Dell plans new AMD-based desktops beginning next month and two-socket Opteron servers by year-end.

Darrell Dunn, Contributor

August 17, 2006

1 Min Read

Dell said Thursday it plans to expand its relationship with Advanced Micro Devices to offer AMD-based desktop PCs starting next month, and two-socket Opteron servers by year end.

Dell previously said it will begin offering a four-socket Opteron server by year end.

AMD disclosed the plans as part of its second-quarter financial announcement.

The financial results, while in line with lowered analyst expectations, were disappointing, as revenue and earnings declined for the second consecutive quarter. The results also come only days after the company announced the recall of 4.1 million batteries used in its laptop computers.

Dell announced net income of $502 million, or 22 cents a share, on revenue of $14.1 billion.
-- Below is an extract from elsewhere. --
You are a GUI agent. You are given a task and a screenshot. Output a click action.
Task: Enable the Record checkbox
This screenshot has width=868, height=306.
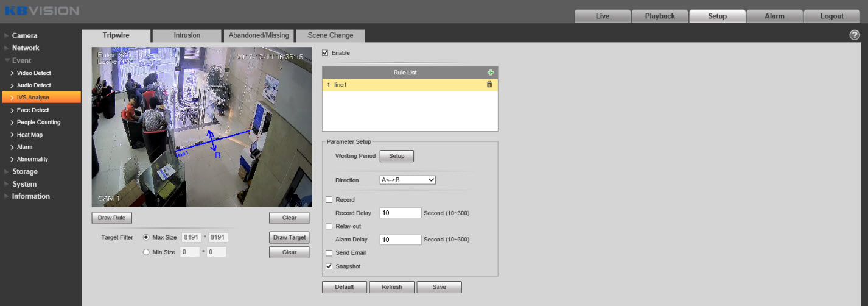(x=329, y=200)
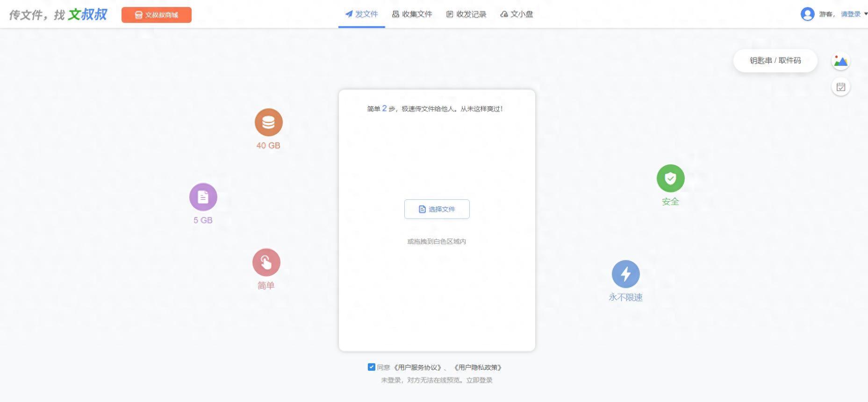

That was up 5% from the same period a year ago, but down 1% from its first fiscal quarter.

Dell has seen erosion in its revenues, earnings, and market share.

According to Gartner, Dell maintained its position as the leading supplier of PCs in the second quarter, but again lost ground to Hewlett-Packard. Dell shipped 9.7 million PCs in the second quarter, for 17.7% market share, but saw growth compared to the same period a year ago increase by only 11.6%.

HP by contrast had shipments of 8.1 million PCs in the second quarter, for 14.8%, but experienced growth of 13.8% compared to same period a year ago.

In the server market, AMD has seen its share of x86 processor sales grow from 22% in the first quarter to nearly 26% in the second quarter, according to Mercury Research.